IMPLICATIONS FOR RESEARCH AND CLINICAL PRACTICE

Using functional and structural neuroimaging methods to isolate the neural underpinnings of childhood anxiety disorders is still in its infancy, with the first childhood anxiety fMRI study conducted a little over a decade ago. Given this relatively short period of time, significant progress has been made in identifying possible sources of brain dysfunction contributing to childhood anxiety. In the fear-based anxiety disorders (GAD, SP, SAD), neuroimaging studies have reported brain dysfunction in both the amygdala and multiple regions of the PFC. In OCD, the basal ganglia, orbitofrontal cortex, and anterior cingulate cortex are emerging as key regions of structural and functional deficits.

Studies of children and adolescents at high-risk for developing an anxiety disorder have contributed substantially to our current knowledge of possible neural substrates of anxiety disorders. Given the National Institute of Mental Health's new emphasis on dimensional traits—the Research Domain Criteria (RDoC)—we expect that more neuroimaging studies will begin to study high-risk traits, such as behavioral inhibition. The use of dimensional approaches may be especially useful for childhood anxiety disorders given that many children have subsyndromal symptoms or symptoms across multiple anxiety disorders.¹⁷⁴

Although progress has been made, many important questions remain. Some important future areas for research include:

1. Measure individual differences in developmental brain trajectories to identify the neural underpinnings of trajectories that result in childhood anxiety.

2. Study the developmental brain trajectories of children with anxiety disorders, because not all anxious children become anxious adults. Identifying the brain and behavioral trajectories associated with reduction in anxiety may inform novel targets for treatment.

3. Increase focus on isolating the neural bases of dimensional traits associated with risk for developing anxiety, such as behavioral inhibition, trait anxiety, and intolerance of uncertainty.

4. Collect measures of behavior and arousal, in addition to functional neuroimaging measures, to provide greater clarity about the meaning of differences in brain activation in anxious children.

5. Develop new functional tasks to examine the relative contributions of the amygdala and the PFC to anxiety and to identify the sequelae of individual differences in the amygdala–PFC imbalance.

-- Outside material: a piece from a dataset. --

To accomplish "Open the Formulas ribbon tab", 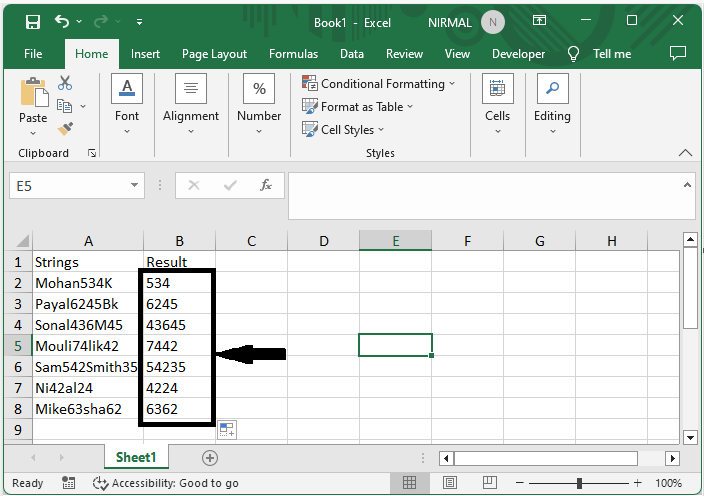I will 293,54.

6. Test the effects of pharmacologic and nonpharmacologic treatments on the developing brain. Research is greatly needed to identify whether treatment success is associated with changes in brain function and/or development.

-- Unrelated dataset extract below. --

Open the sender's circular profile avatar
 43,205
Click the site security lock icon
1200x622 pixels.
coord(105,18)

The current findings from the functional and structural neuroimaging studies reviewed in this article suggest that anxious children and adolescents have dysfunction in amygdala–PFC neurocircuitry. While it is likely that common treatments for childhood anxiety—such as CBT and selective serotonin reuptake inhibitors (SSRIs)—act on this circuit, empirical evidence is still needed. Importantly, identification of dysfunction in the amygdala–PFC neurocircuitry may suggest new avenues for the development of novel therapies. For example, evidence of dysfunction in PFC-dependent attentional processes has led to the development and testing of attention retraining therapies.^97,175 In addition, new pharmacotherapies or behavioral therapies can capitalize on neuroscience findings by targeting emotion regulation abilities in anxious children.

KEY POINTS.

• Development of fear is a normative process; normal development of the fear system goes awry in children who develop anxiety disorders and dysfunction in the amygdala-prefrontal cortex fear circuitry is likely.

• In the fear-based anxiety disorders, neuroimaging studies have reported brain dysfunction in both the amygdala and multiple regions of the PFC.

• In OCD, neuroimaging studies have reported functional and/or structural anomalies in the basal ganglia, orbitofrontal cortex and anterior cingulate cortex.

• Functional and structural neuroimaging studies have contributed to the significant progress made in identifying possible neural substrates of childhood anxiety disorders.